De plus, l’ampleur des cas de contagions au Brésil pourrait finalement jouer en sa faveur : en effet, pour pouvoir tester le vaccin, il faut pouvoir compter sur un nombre important de personnes infectées. Le Brésil représente donc le cas d’études parfait : plus de trois millions de Brésiliens infectés, couplé à des instituts de recherche mondialement reconnus et des programmes d’immunisation très efficaces. Seul ombre au tableau : les anti-vaccins, qui depuis quelques années, forment un mouvement solide dans le pays et qui ont réussi à faire échouer la dernière campagne de vaccination nationale en 2019, qui n’atteignit pas ses objectifs.
En dehors des trois colosses latino-américains, les autres pays de la région ne sont pas en reste : Chili, Pérou, Colombie, Cuba, tous participent à des projets de vaccin. Isolé géopolitiquement, Cuba produit aujourd’hui 80 % de ses vaccins et son système de santé universel fait que les populations de l’île sont largement vaccinées. Le projet développé à Cuba par l’institut Finlay se nomme ‘’Soberana 01’’, et serait un vaccin d’administration nasale. Le gouvernement cubain collabore également étroitement avec les scientifiques russes sur le vaccin ‘’Spoutnik V’’. Au Pérou et au Chili, les vaccins de Sinovac sont actuellement testés sur plusieurs milliers de volontaires et des universités des deux pays travaillent aussi sur d’autres projets de vaccin qui n’ont pas encore atteint la phase 3 de développement.
Tous ces projets devraient aboutir au plus tôt au printemps 2021. Au-delà de l’impact économique que pourrait avoir le développement du vaccin, cette recherche est d’une importance cruciale en termes de souveraineté nationale et d’image sur le plan international. Continent le plus touché par la pandémie, sa forte implication pour faire partie de la solution à cette crise ne peut que donner un peu de baume au cœur à ces populations particulièrement impactées ces dernières semaines.

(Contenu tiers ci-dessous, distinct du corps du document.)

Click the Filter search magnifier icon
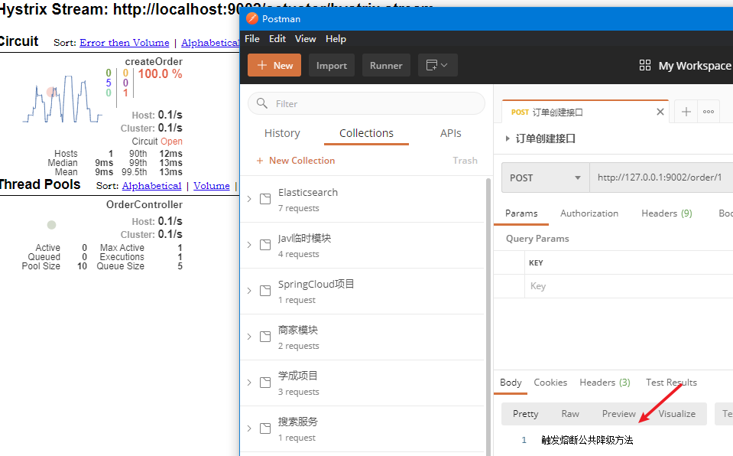 tap(262, 103)
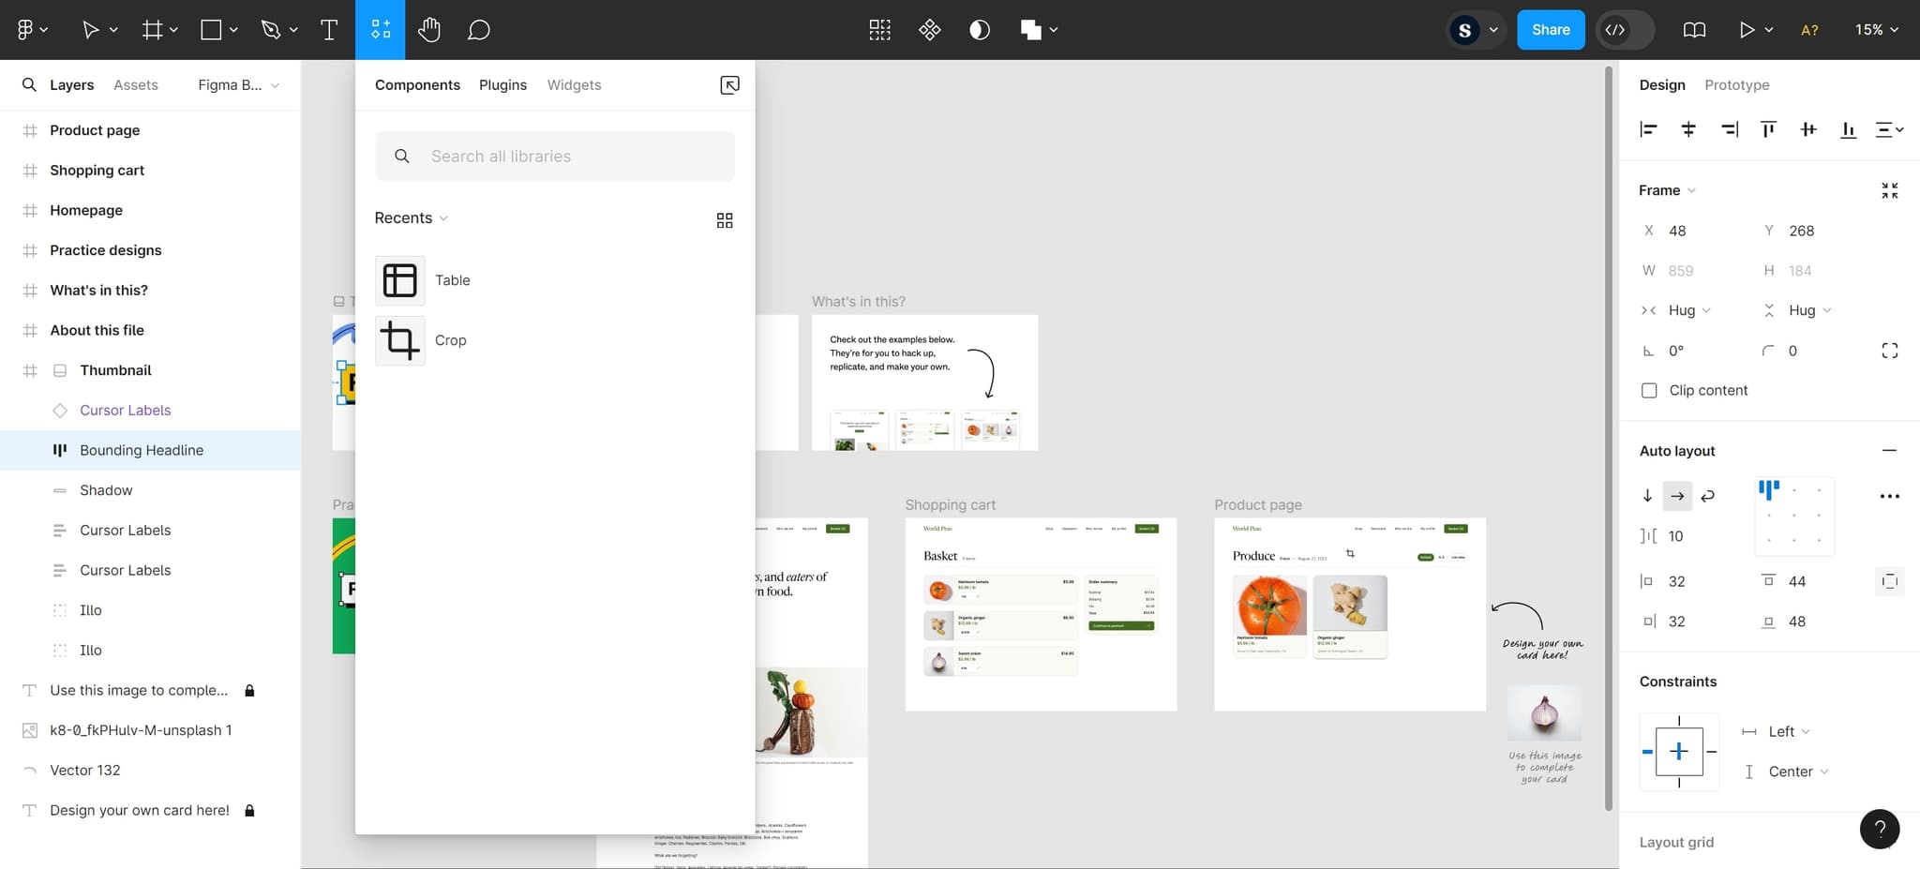Image resolution: width=1920 pixels, height=869 pixels.
Task: Switch to the Plugins tab
Action: pos(503,85)
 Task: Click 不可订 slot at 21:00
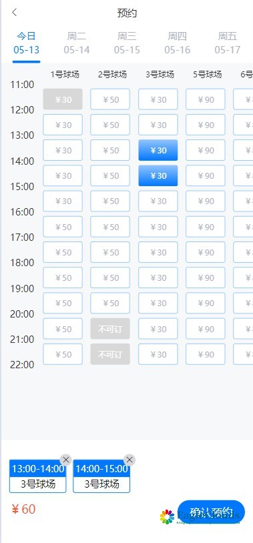point(110,354)
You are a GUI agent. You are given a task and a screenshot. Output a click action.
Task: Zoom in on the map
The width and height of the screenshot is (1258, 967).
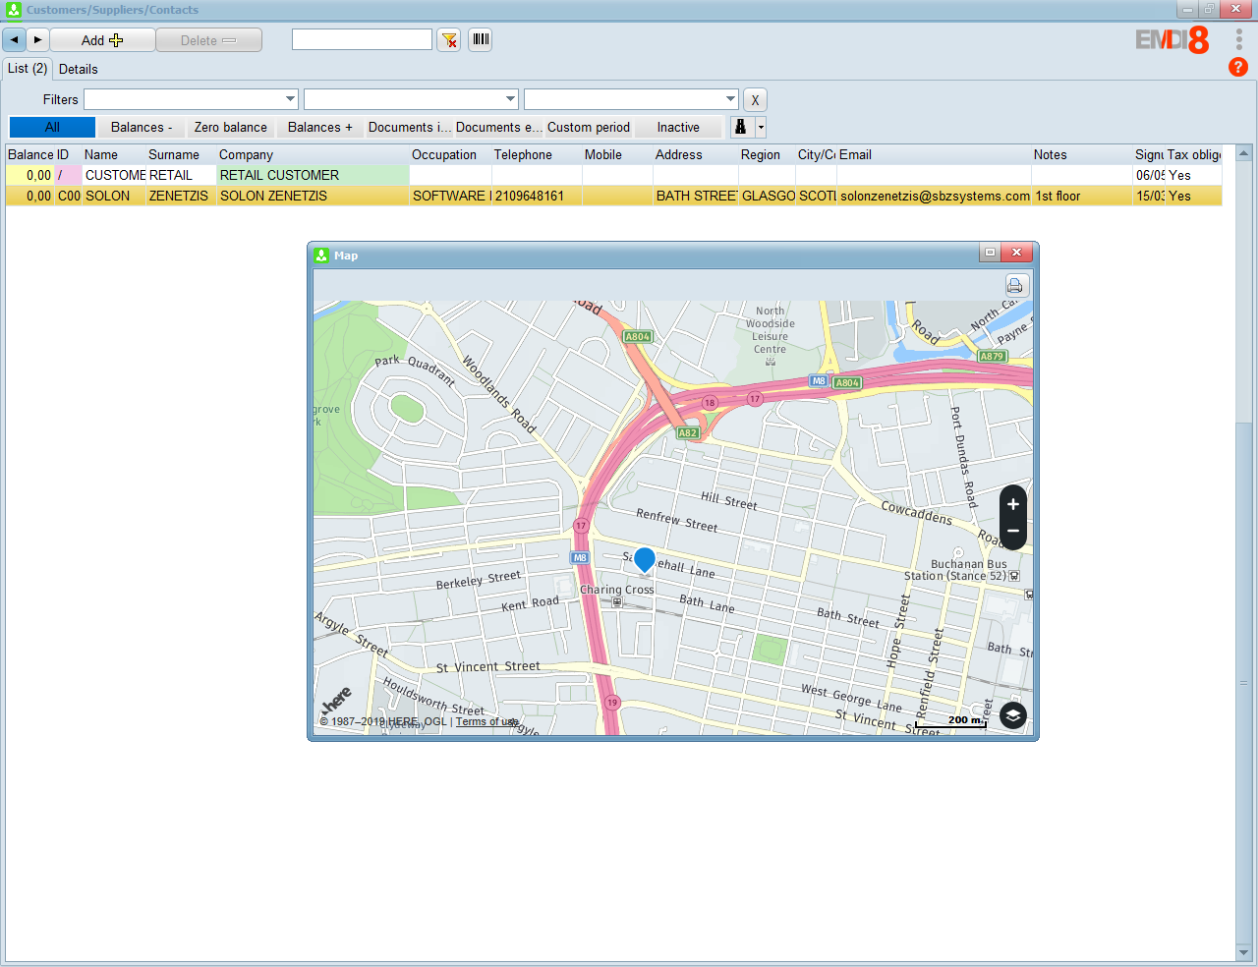[x=1013, y=504]
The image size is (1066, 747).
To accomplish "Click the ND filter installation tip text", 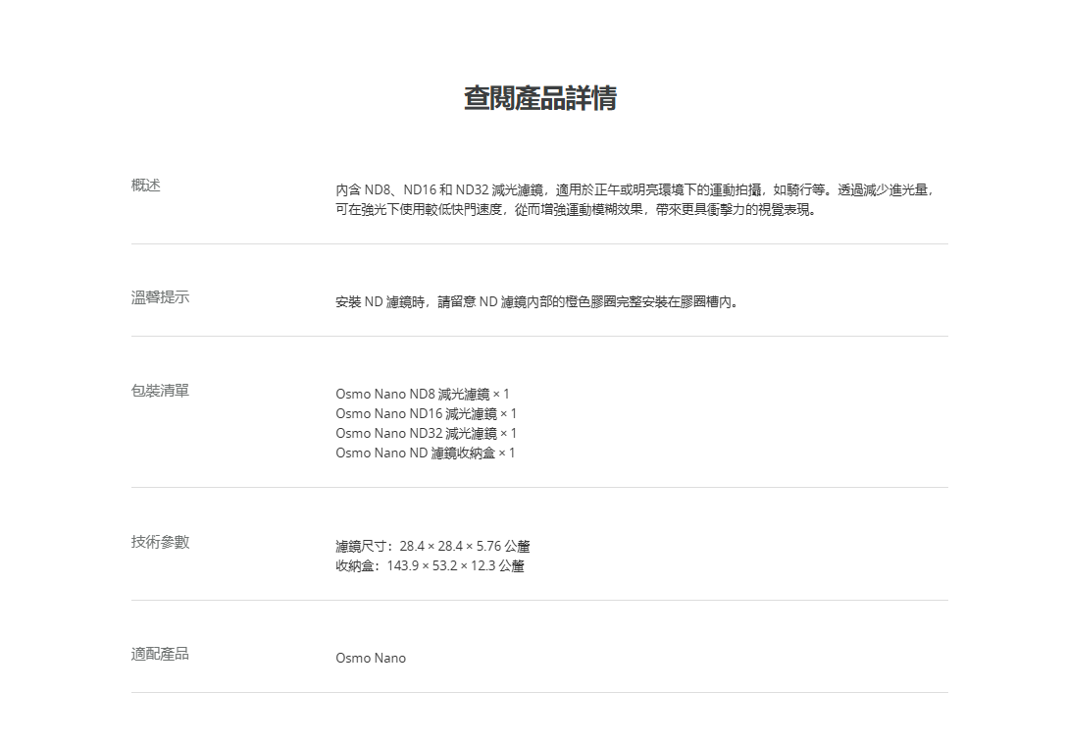I will pyautogui.click(x=536, y=302).
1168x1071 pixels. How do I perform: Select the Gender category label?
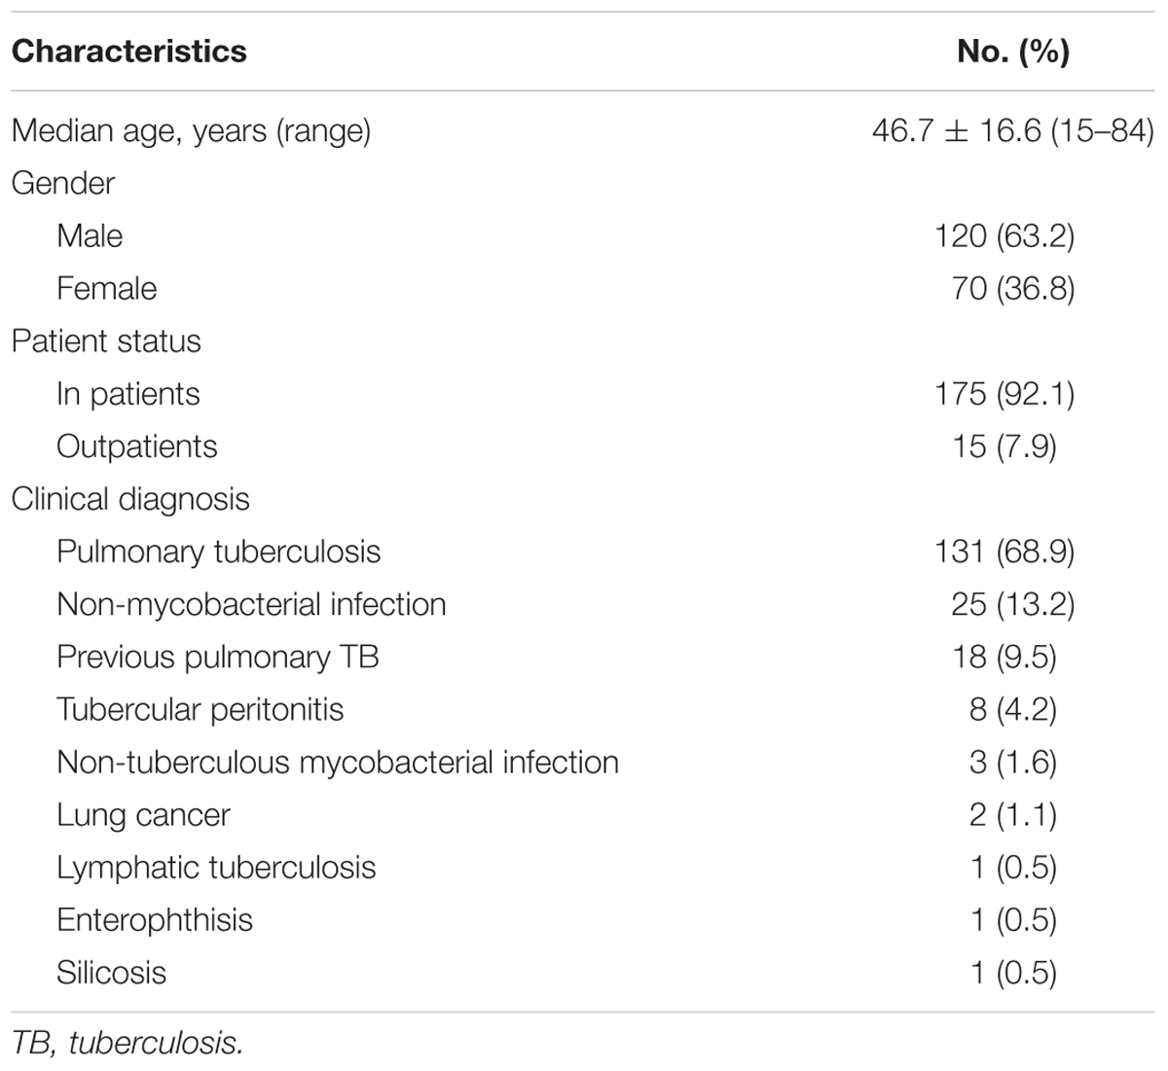pyautogui.click(x=63, y=183)
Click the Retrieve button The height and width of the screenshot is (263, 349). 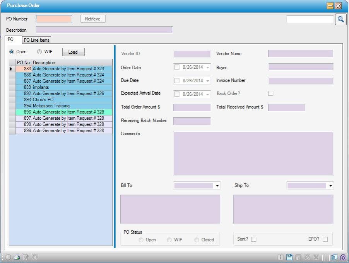coord(92,19)

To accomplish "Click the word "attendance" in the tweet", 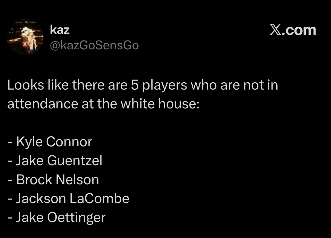I will click(43, 104).
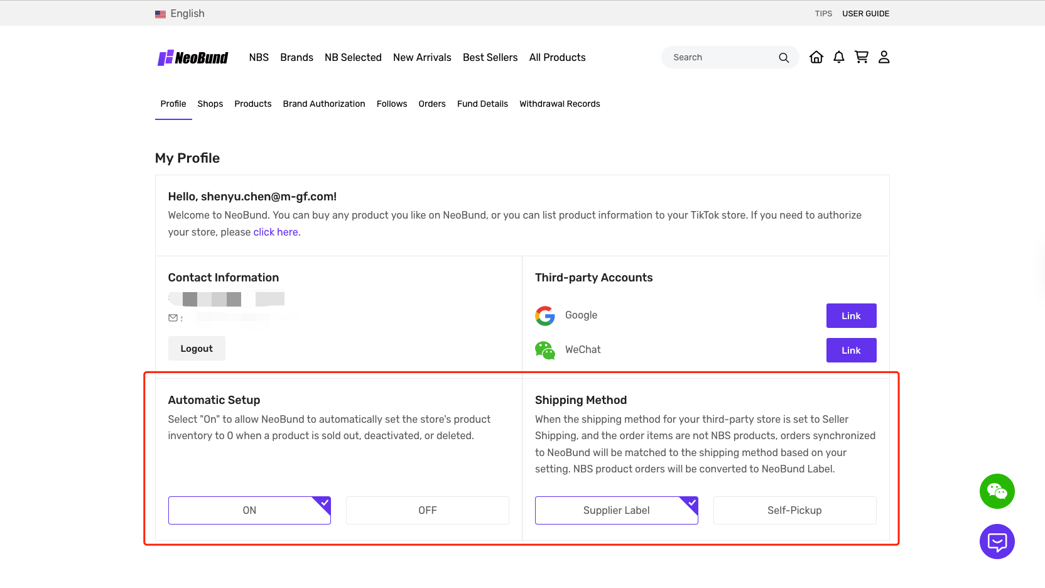Screen dimensions: 1045x588
Task: Follow the "click here" link
Action: click(276, 232)
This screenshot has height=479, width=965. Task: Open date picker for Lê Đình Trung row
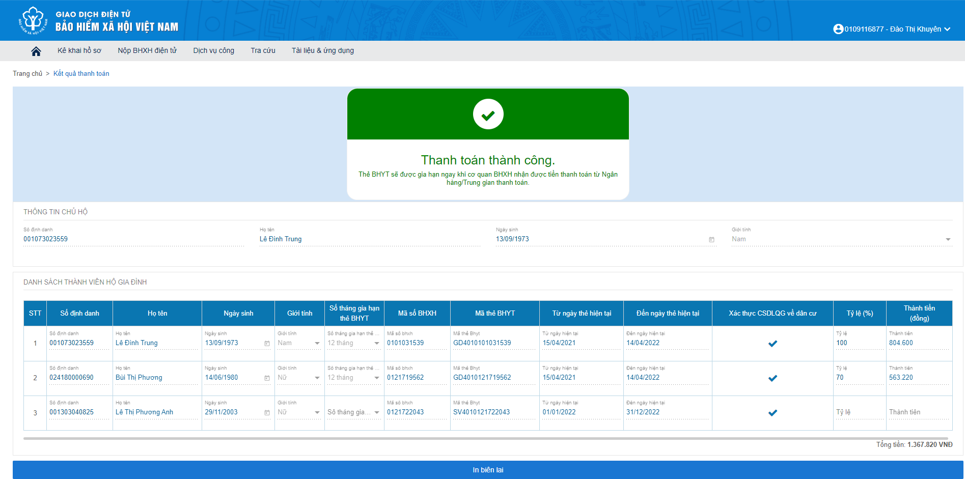(267, 344)
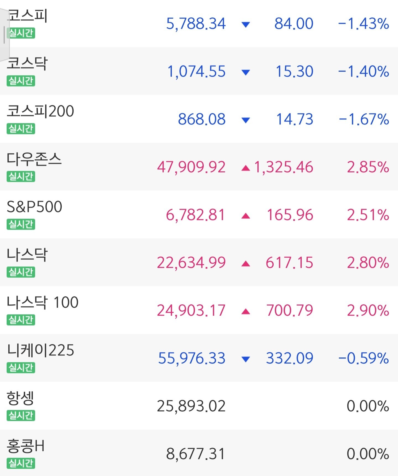Tap the S&P500 value 6,782.81
398x476 pixels.
point(195,215)
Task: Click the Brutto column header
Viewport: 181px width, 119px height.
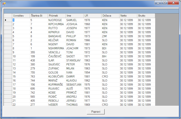Action: coord(146,16)
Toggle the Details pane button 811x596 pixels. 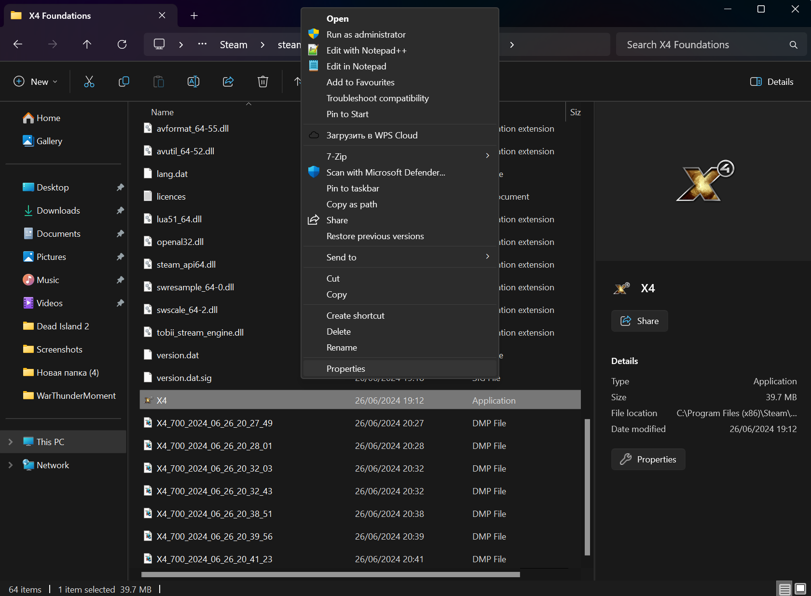(772, 81)
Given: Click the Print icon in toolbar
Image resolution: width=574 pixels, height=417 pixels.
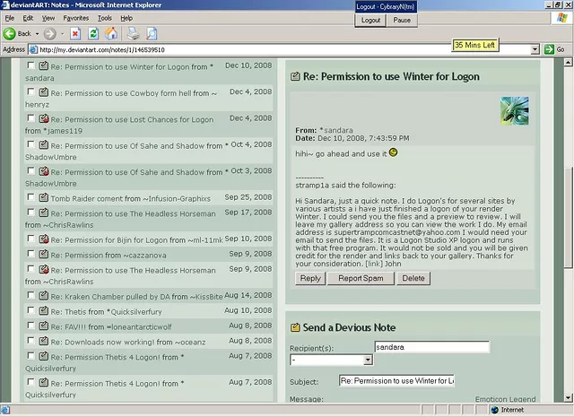Looking at the screenshot, I should coord(134,34).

Finalement, le continent apparaît plus soudé que jamais pour faire face aux nombreux défis sanitaires de cette pandémie : en plus de projets de recherche transnationaux comme celui entre l’Argentine et le Mexique, tous les pays participant au développement de vaccin prévoient un plan de distribution sur tout le continent latino-américain. De plus, le Mexique, l’Argentine et le Brésil sont tous trois signataires de l’accord international COVAX, qui permet à 90 pays à faible revenu de bénéficier de dons de vaccins à travers l’Alliance pour les vaccins.